## Exercise objective
Please swap each "GUI agent" for "interface agent" in the lines below, leaving everything else unchanged.

[Stored data]
++++++++++
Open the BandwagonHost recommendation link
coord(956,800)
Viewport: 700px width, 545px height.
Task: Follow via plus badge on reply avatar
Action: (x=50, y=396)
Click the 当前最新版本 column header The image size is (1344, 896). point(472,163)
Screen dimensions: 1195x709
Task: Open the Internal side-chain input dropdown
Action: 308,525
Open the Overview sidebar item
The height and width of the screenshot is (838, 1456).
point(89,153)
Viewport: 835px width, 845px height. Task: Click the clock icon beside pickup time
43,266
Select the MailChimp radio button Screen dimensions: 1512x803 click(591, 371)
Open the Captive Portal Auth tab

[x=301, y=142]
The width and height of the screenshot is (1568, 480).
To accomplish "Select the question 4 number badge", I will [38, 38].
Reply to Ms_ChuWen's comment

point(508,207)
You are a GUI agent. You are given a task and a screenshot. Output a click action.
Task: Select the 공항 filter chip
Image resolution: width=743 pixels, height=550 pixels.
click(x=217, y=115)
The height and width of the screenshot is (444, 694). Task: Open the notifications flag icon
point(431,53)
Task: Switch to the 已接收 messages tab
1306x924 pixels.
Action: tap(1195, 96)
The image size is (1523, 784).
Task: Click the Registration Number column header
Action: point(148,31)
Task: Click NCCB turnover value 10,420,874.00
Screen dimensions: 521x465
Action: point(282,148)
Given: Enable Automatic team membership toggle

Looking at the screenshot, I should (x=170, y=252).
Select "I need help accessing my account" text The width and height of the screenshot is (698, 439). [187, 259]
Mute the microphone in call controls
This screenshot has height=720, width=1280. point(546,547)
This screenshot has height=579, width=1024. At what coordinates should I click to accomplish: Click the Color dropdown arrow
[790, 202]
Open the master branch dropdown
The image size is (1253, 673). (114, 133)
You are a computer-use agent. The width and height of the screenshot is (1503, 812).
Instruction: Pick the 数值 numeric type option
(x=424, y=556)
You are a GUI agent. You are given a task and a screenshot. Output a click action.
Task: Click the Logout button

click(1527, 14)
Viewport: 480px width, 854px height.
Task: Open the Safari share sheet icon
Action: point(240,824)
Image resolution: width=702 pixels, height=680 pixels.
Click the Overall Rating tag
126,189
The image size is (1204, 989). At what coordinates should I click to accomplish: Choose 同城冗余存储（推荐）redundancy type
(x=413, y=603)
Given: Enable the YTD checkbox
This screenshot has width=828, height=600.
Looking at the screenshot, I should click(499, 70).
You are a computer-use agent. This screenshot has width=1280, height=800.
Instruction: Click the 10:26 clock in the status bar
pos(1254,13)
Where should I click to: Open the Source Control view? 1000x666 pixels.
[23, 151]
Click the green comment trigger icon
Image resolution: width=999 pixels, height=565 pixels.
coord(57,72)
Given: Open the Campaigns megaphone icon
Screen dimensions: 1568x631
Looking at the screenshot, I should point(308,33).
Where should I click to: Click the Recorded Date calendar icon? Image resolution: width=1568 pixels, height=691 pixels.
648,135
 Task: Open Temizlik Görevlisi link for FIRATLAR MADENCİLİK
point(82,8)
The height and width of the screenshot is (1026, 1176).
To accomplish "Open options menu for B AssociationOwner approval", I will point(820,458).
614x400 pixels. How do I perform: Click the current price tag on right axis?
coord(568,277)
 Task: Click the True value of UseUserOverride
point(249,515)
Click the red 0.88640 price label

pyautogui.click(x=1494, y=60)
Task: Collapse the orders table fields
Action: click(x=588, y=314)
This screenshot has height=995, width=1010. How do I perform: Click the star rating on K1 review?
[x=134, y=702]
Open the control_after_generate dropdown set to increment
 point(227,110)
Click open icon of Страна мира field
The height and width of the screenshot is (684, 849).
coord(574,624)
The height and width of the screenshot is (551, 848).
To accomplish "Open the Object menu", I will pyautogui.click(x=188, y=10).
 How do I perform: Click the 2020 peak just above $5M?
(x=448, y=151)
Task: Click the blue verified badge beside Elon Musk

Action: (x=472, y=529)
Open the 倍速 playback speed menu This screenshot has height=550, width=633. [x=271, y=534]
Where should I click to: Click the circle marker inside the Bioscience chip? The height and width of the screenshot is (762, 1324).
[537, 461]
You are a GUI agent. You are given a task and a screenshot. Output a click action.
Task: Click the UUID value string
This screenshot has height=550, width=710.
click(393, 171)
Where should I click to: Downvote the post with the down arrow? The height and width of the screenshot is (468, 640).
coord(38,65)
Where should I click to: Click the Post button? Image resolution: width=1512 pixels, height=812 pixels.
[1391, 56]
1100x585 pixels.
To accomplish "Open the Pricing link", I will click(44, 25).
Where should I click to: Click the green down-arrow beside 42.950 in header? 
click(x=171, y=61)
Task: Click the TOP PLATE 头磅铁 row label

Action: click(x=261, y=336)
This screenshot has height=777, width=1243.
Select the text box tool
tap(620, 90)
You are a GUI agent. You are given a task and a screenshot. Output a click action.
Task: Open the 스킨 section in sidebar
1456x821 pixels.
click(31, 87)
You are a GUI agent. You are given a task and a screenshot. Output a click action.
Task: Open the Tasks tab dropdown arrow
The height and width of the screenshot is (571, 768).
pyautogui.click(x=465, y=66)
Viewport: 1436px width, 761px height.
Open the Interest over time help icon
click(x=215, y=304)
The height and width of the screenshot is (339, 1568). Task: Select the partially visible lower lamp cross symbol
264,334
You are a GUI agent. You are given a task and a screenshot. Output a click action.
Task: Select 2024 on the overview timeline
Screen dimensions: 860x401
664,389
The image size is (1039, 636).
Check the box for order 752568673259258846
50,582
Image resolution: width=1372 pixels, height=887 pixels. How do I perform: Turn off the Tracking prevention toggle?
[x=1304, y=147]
++++++++++
## Worked answer
Open the BandwagonHost recommendation link
coord(956,800)
Viewport: 700px width, 545px height.
Task: Follow via plus badge on reply avatar
Action: (x=50, y=396)
Click the 当前最新版本 column header The image size is (1344, 896). point(472,163)
Screen dimensions: 1195x709
Task: Open the Internal side-chain input dropdown
Action: 308,525
Open the Overview sidebar item
The height and width of the screenshot is (838, 1456).
point(89,153)
Viewport: 835px width, 845px height. Task: Click the clock icon beside pickup time
43,266
Select the MailChimp radio button Screen dimensions: 1512x803 click(591, 371)
Open the Captive Portal Auth tab

[x=301, y=142]
The width and height of the screenshot is (1568, 480).
To accomplish "Select the question 4 number badge", I will [38, 38].
Reply to Ms_ChuWen's comment

point(508,207)
You are a interface agent. You are given a task and a screenshot. Output a click action.
Task: Select the 공항 filter chip
Image resolution: width=743 pixels, height=550 pixels.
click(x=217, y=115)
The height and width of the screenshot is (444, 694). Task: Open the notifications flag icon
point(431,53)
Task: Switch to the 已接收 messages tab
1306x924 pixels.
Action: tap(1195, 96)
The image size is (1523, 784).
Task: Click the Registration Number column header
Action: point(148,31)
Task: Click NCCB turnover value 10,420,874.00
Screen dimensions: 521x465
Action: point(282,148)
Given: Enable Automatic team membership toggle

Looking at the screenshot, I should (x=170, y=252).
Select "I need help accessing my account" text The width and height of the screenshot is (698, 439). [187, 259]
Mute the microphone in call controls
This screenshot has height=720, width=1280. point(546,547)
This screenshot has height=579, width=1024. At what coordinates should I click to accomplish: Click the Color dropdown arrow
[790, 202]
Open the master branch dropdown
The image size is (1253, 673). (114, 133)
You are a computer-use agent. The width and height of the screenshot is (1503, 812).
Instruction: Pick the 数值 numeric type option
(x=424, y=556)
You are a interface agent. You are given a task and a screenshot. Output a click action.
Task: Click the Logout button

click(1527, 14)
Viewport: 480px width, 854px height.
Task: Open the Safari share sheet icon
Action: point(240,824)
Image resolution: width=702 pixels, height=680 pixels.
Click the Overall Rating tag
126,189
The image size is (1204, 989). At what coordinates should I click to accomplish: Choose 同城冗余存储（推荐）redundancy type
(x=413, y=603)
Given: Enable the YTD checkbox
This screenshot has width=828, height=600.
Looking at the screenshot, I should click(499, 70).
You are a computer-use agent. This screenshot has width=1280, height=800.
Instruction: Click the 10:26 clock in the status bar
pos(1254,13)
Where should I click to: Open the Source Control view? 1000x666 pixels.
[23, 151]
Click the green comment trigger icon
Image resolution: width=999 pixels, height=565 pixels.
coord(57,72)
Given: Open the Campaigns megaphone icon
Screen dimensions: 1568x631
Looking at the screenshot, I should point(308,33).
Where should I click to: Click the Recorded Date calendar icon? Image resolution: width=1568 pixels, height=691 pixels.
648,135
 Task: Open Temizlik Görevlisi link for FIRATLAR MADENCİLİK
point(82,8)
The height and width of the screenshot is (1026, 1176).
To accomplish "Open options menu for B AssociationOwner approval", I will point(820,458).
614x400 pixels. How do I perform: Click the current price tag on right axis?
coord(568,277)
 Task: Click the True value of UseUserOverride
point(249,515)
Click the red 0.88640 price label

pyautogui.click(x=1494, y=60)
Task: Collapse the orders table fields
Action: click(x=588, y=314)
This screenshot has height=995, width=1010. How do I perform: Click the star rating on K1 review?
[x=134, y=702]
Open the control_after_generate dropdown set to increment
 point(227,110)
Click open icon of Страна мира field
The height and width of the screenshot is (684, 849).
coord(574,624)
The height and width of the screenshot is (551, 848).
To accomplish "Open the Object menu", I will pyautogui.click(x=188, y=10).
 How do I perform: Click the 2020 peak just above $5M?
(x=448, y=151)
Task: Click the blue verified badge beside Elon Musk

Action: (x=472, y=529)
Open the 倍速 playback speed menu This screenshot has height=550, width=633. [x=271, y=534]
Where should I click to: Click the circle marker inside the Bioscience chip? The height and width of the screenshot is (762, 1324).
[537, 461]
You are a interface agent. You are given a task and a screenshot. Output a click action.
Task: Click the UUID value string
This screenshot has height=550, width=710.
click(393, 171)
Where should I click to: Downvote the post with the down arrow? The height and width of the screenshot is (468, 640).
coord(38,65)
Where should I click to: Click the Post button? Image resolution: width=1512 pixels, height=812 pixels.
[1391, 56]
1100x585 pixels.
To accomplish "Open the Pricing link", I will click(44, 25).
Where should I click to: Click the green down-arrow beside 42.950 in header? 
click(x=171, y=61)
Task: Click the TOP PLATE 头磅铁 row label

Action: click(x=261, y=336)
This screenshot has height=777, width=1243.
Select the text box tool
tap(620, 90)
You are a interface agent. You are given a task and a screenshot. Output a click action.
Task: Open the 스킨 section in sidebar
1456x821 pixels.
click(31, 87)
You are a interface agent. You are given a task and a screenshot. Output a click action.
Task: Open the Tasks tab dropdown arrow
The height and width of the screenshot is (571, 768).
pyautogui.click(x=465, y=66)
Viewport: 1436px width, 761px height.
Open the Interest over time help icon
click(x=215, y=304)
The height and width of the screenshot is (339, 1568). Task: Select the partially visible lower lamp cross symbol
264,334
You are a interface agent. You are given a task and a screenshot. Output a click action.
Task: Select 2024 on the overview timeline
Screen dimensions: 860x401
664,389
The image size is (1039, 636).
Check the box for order 752568673259258846
50,582
Image resolution: width=1372 pixels, height=887 pixels. How do I perform: Turn off the Tracking prevention toggle?
[x=1304, y=147]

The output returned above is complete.